[[ Records provided open ]]

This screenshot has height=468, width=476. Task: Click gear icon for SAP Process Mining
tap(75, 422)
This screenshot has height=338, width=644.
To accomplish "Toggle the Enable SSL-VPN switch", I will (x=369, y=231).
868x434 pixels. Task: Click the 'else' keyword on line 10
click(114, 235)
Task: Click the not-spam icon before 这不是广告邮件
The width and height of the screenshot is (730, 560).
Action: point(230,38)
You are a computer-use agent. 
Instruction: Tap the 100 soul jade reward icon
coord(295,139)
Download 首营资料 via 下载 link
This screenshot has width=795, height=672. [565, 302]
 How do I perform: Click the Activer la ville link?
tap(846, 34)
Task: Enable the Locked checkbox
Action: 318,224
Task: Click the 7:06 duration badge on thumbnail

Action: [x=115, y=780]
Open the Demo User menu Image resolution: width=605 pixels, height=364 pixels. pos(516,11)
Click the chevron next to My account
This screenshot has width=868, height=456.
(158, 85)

[[ Records provided closed ]]
[[ Records provided open ]]

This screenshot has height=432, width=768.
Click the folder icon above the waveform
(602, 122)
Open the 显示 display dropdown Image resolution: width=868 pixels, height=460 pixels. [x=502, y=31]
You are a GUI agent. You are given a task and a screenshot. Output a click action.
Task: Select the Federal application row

[[ Records provided closed ]]

**Your task**. Lines from the entries that contain the string "resolution" must be found and copied.

**Your response**.
Open the Demo User menu Image resolution: width=605 pixels, height=364 pixels. pos(516,11)
Open the 显示 display dropdown Image resolution: width=868 pixels, height=460 pixels. [x=502, y=31]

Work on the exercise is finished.